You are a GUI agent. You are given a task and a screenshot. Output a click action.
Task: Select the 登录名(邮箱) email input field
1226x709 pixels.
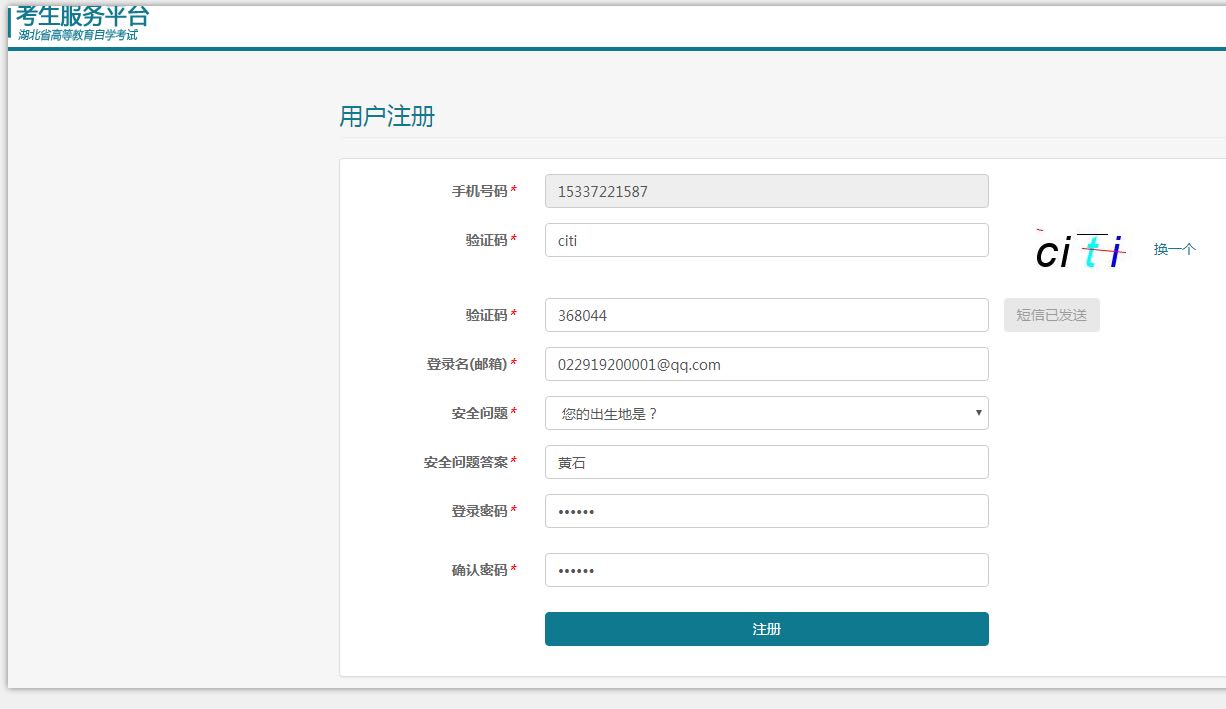coord(766,363)
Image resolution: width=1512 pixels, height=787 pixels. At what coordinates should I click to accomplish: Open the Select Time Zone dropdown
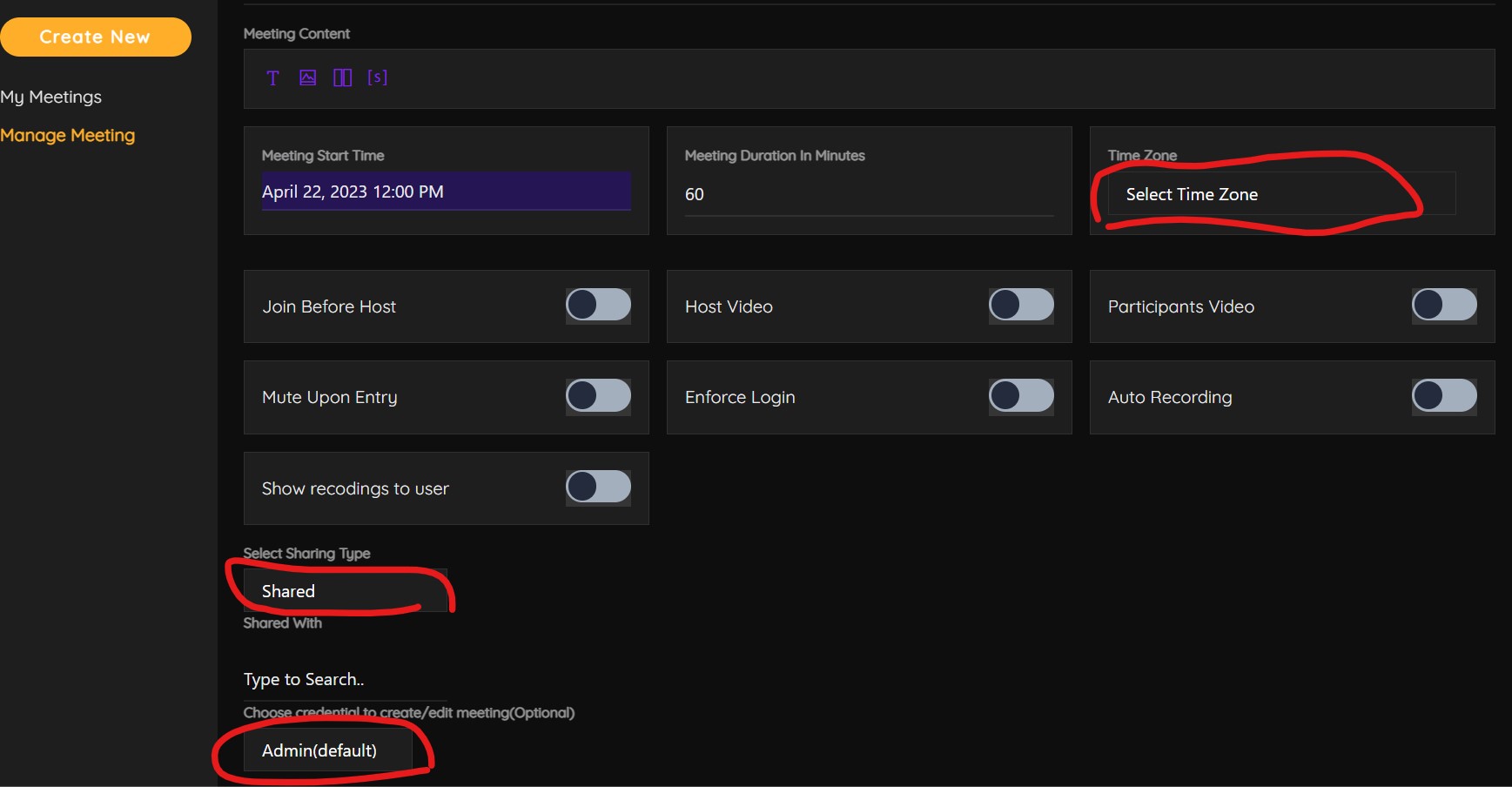(x=1280, y=194)
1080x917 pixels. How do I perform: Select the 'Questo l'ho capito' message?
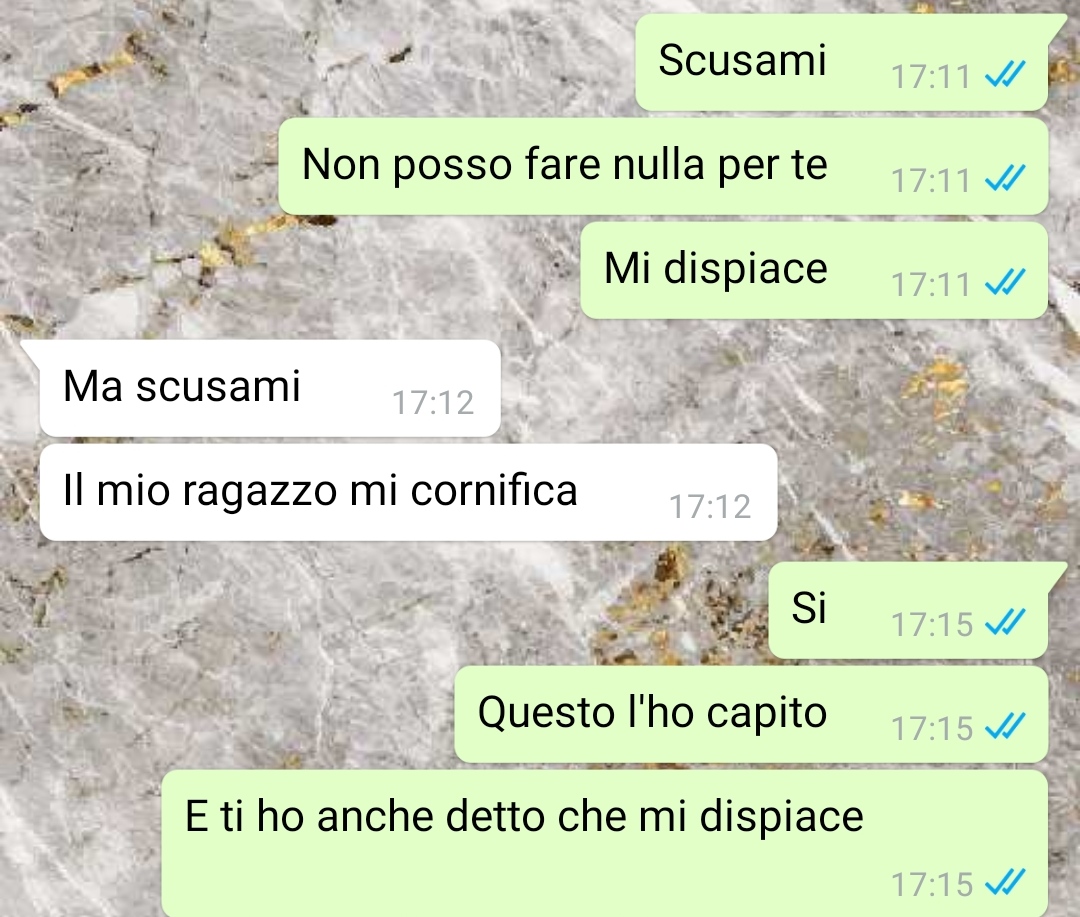click(x=751, y=714)
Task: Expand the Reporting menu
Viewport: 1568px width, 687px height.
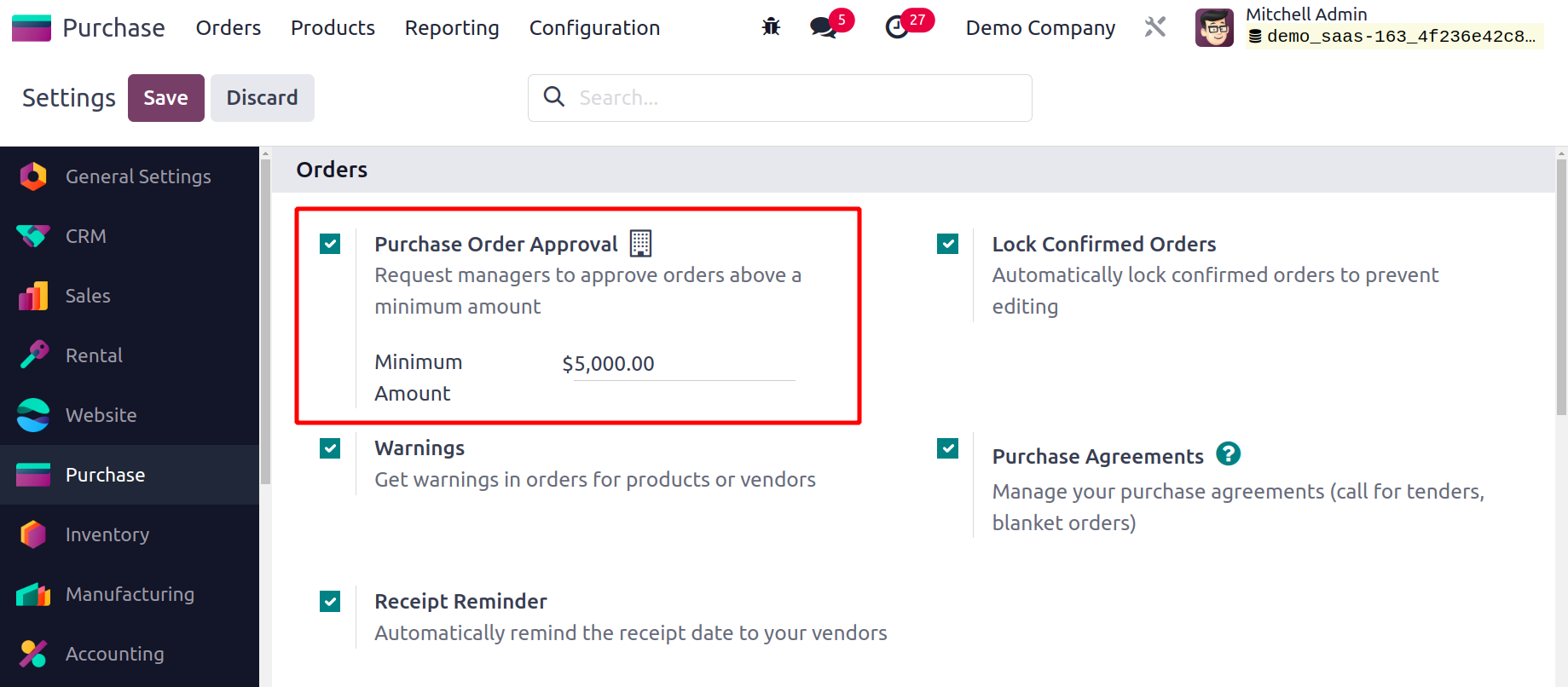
────────
▶ _WHAT THE TASK REQUIRES_: All of the data must be repeated exactly, except for the pictures.

▶ _YOUR SOLUTION_:
You are a GUI agent. You are given a task and a screenshot. Output a click action.
Task: Select the 登录名(邮箱) email input field
1226x709 pixels.
coord(766,363)
Image resolution: width=1512 pixels, height=787 pixels. At what coordinates should I click to accomplish: Open the Select Time Zone dropdown
(x=1280, y=194)
1080x917 pixels. How do I perform: Select the 'Questo l'ho capito' message?
click(x=751, y=714)
Task: Expand the Reporting menu
Viewport: 1568px width, 687px height.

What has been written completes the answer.